Prompt ▸ The expected output is an exact copy of each line from the line with "Given: Toggle channel" through the end of the data below, with no pictures in it.

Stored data
----

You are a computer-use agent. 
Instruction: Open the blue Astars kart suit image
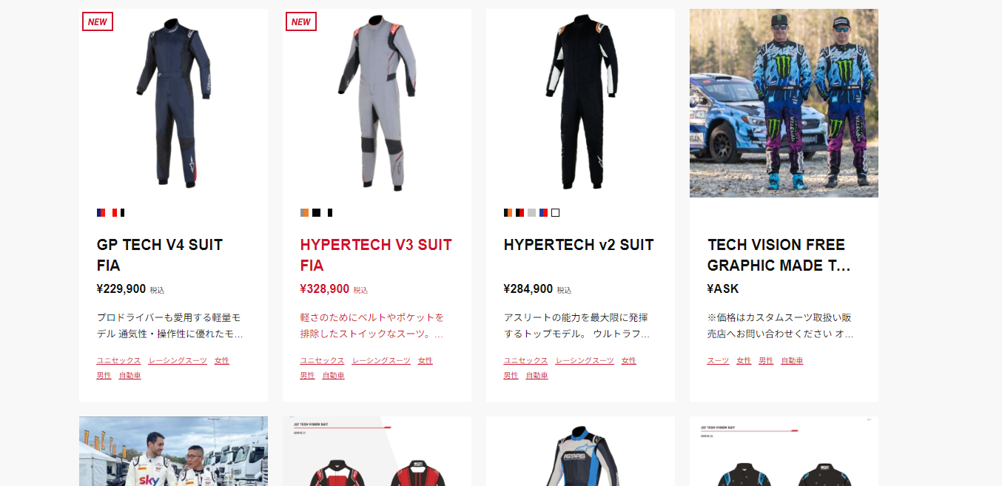click(580, 451)
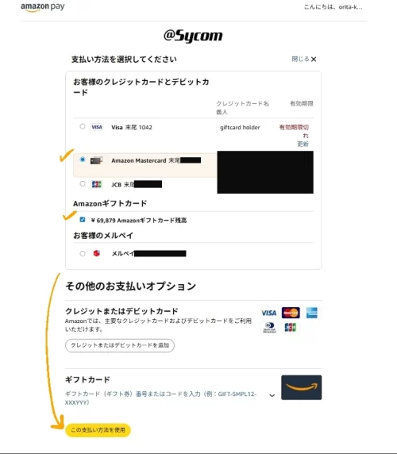Expand the gift card code entry chevron
This screenshot has height=454, width=397.
point(272,395)
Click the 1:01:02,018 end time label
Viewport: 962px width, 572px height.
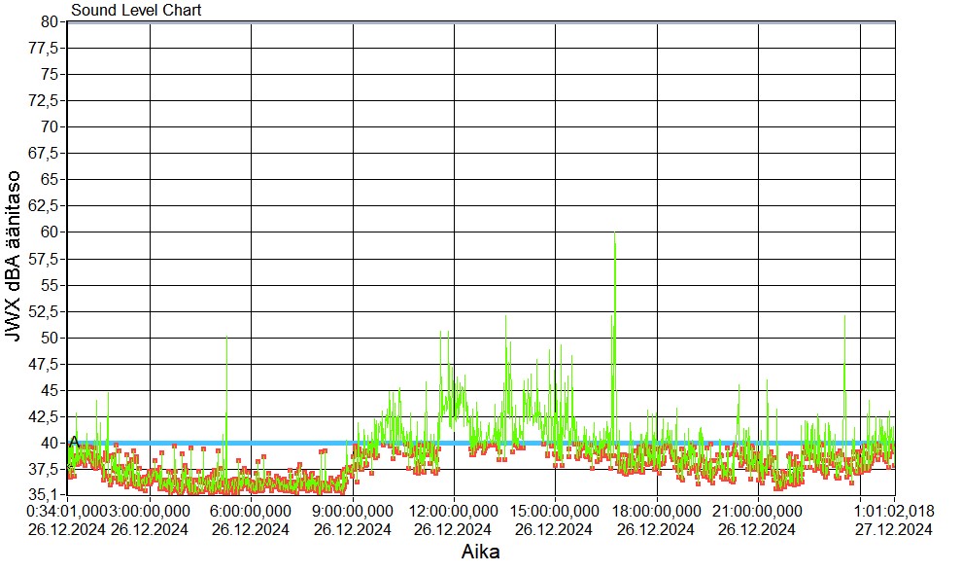click(893, 510)
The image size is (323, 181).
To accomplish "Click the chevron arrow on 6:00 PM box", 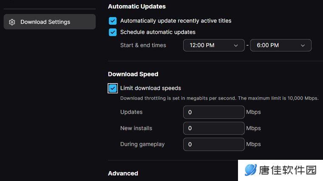I will coord(303,45).
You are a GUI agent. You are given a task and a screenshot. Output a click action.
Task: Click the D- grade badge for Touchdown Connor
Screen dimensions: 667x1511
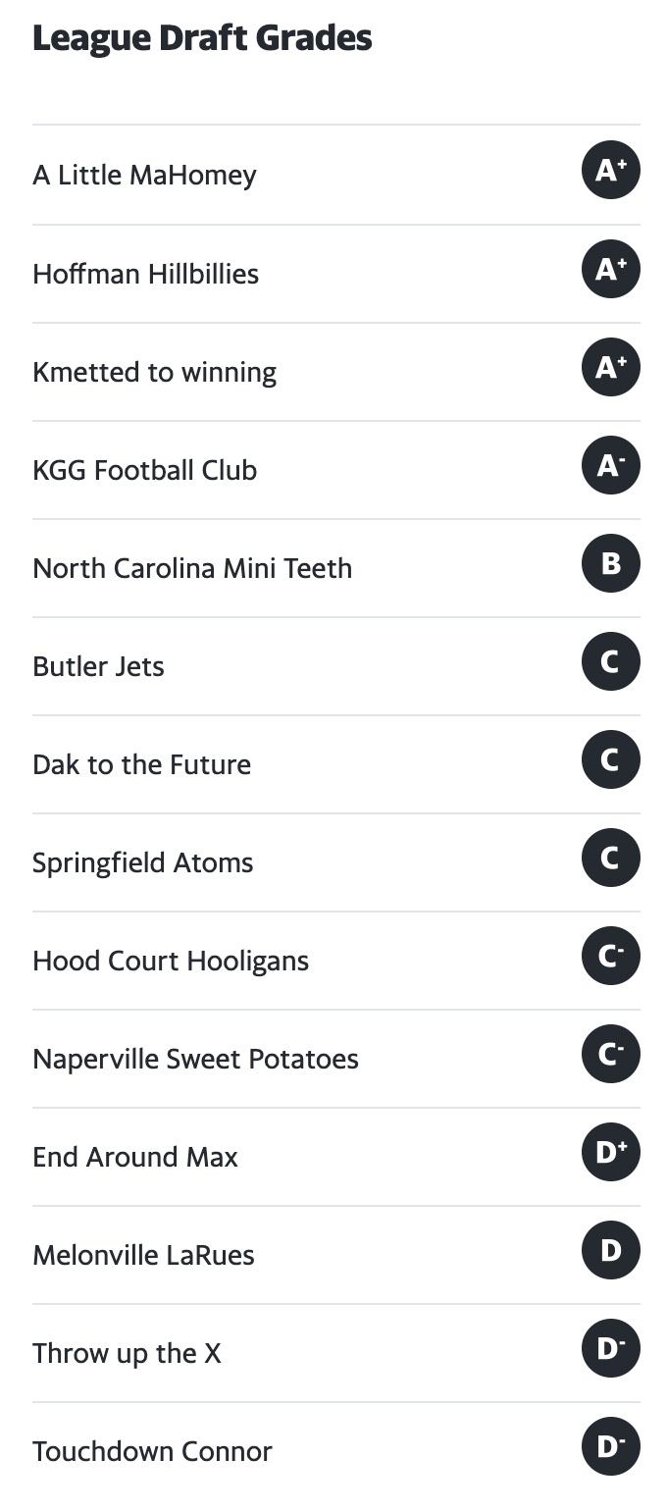point(610,1446)
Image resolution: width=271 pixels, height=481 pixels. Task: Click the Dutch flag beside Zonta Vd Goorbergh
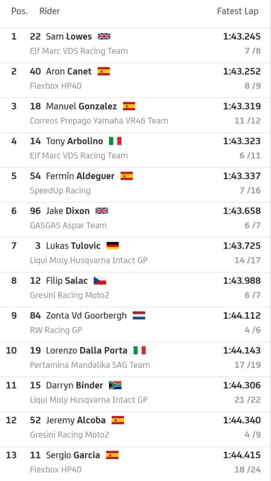point(139,315)
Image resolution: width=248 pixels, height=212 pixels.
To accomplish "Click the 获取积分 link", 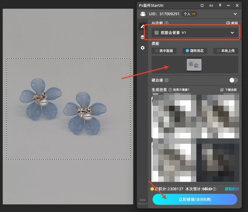I will pos(232,189).
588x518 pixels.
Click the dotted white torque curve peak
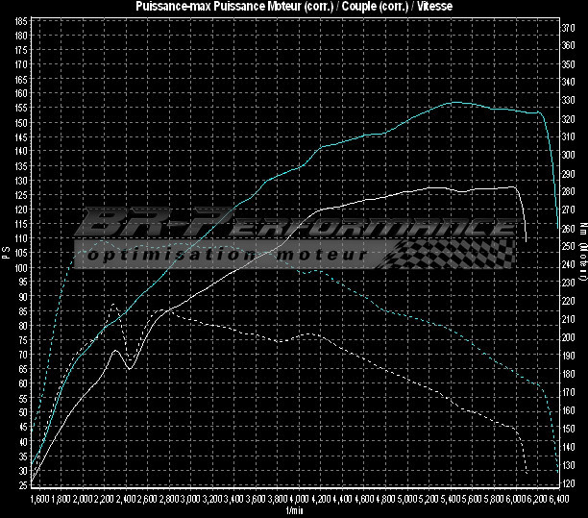(114, 306)
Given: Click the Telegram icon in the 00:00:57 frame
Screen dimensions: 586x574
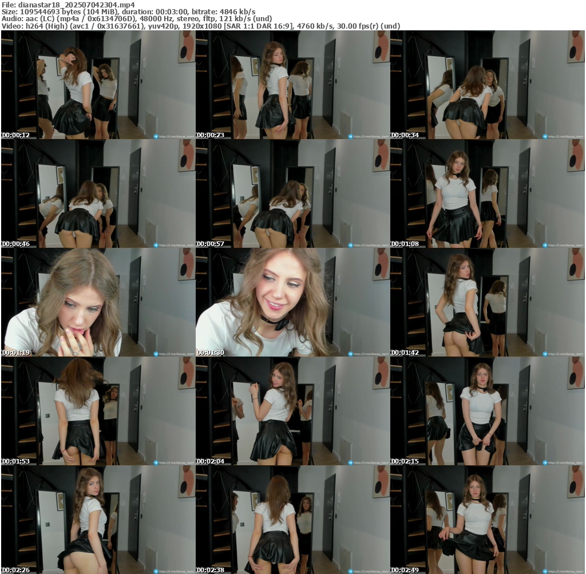Looking at the screenshot, I should 350,245.
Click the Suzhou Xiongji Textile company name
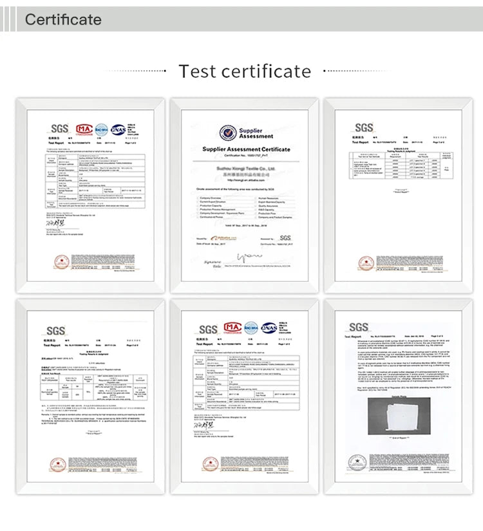The width and height of the screenshot is (483, 531). tap(246, 169)
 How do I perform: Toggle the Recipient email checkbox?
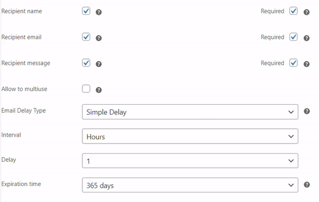[86, 37]
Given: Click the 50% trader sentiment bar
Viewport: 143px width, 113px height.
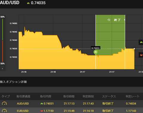Looking at the screenshot, I should pos(3,40).
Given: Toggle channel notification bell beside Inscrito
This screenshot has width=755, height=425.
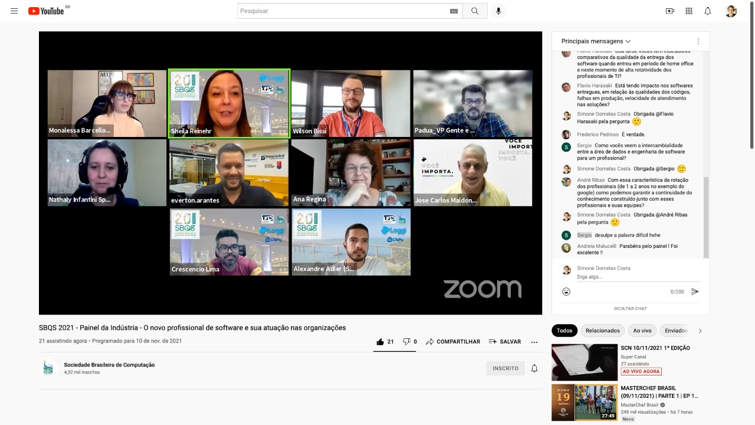Looking at the screenshot, I should [x=534, y=368].
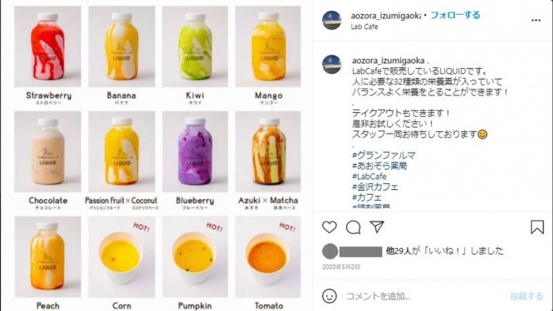Image resolution: width=553 pixels, height=311 pixels.
Task: Open the #LabCafe hashtag
Action: coord(369,177)
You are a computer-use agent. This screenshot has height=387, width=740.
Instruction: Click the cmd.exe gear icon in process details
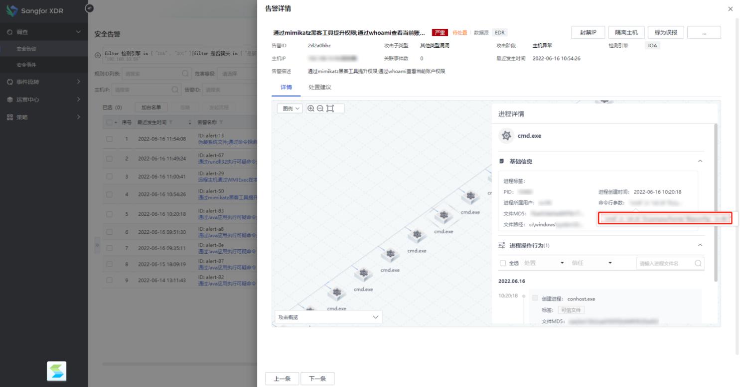coord(506,136)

----

Worked solution ▸
Given: Toggle channel notification bell beside Inscrito
This screenshot has width=755, height=425.
Looking at the screenshot, I should [x=534, y=368].
Image resolution: width=553 pixels, height=311 pixels.
Task: Open the #LabCafe hashtag
Action: coord(369,177)
You are a computer-use agent. This screenshot has height=387, width=740.
Instruction: Click the cmd.exe gear icon in process details
coord(506,136)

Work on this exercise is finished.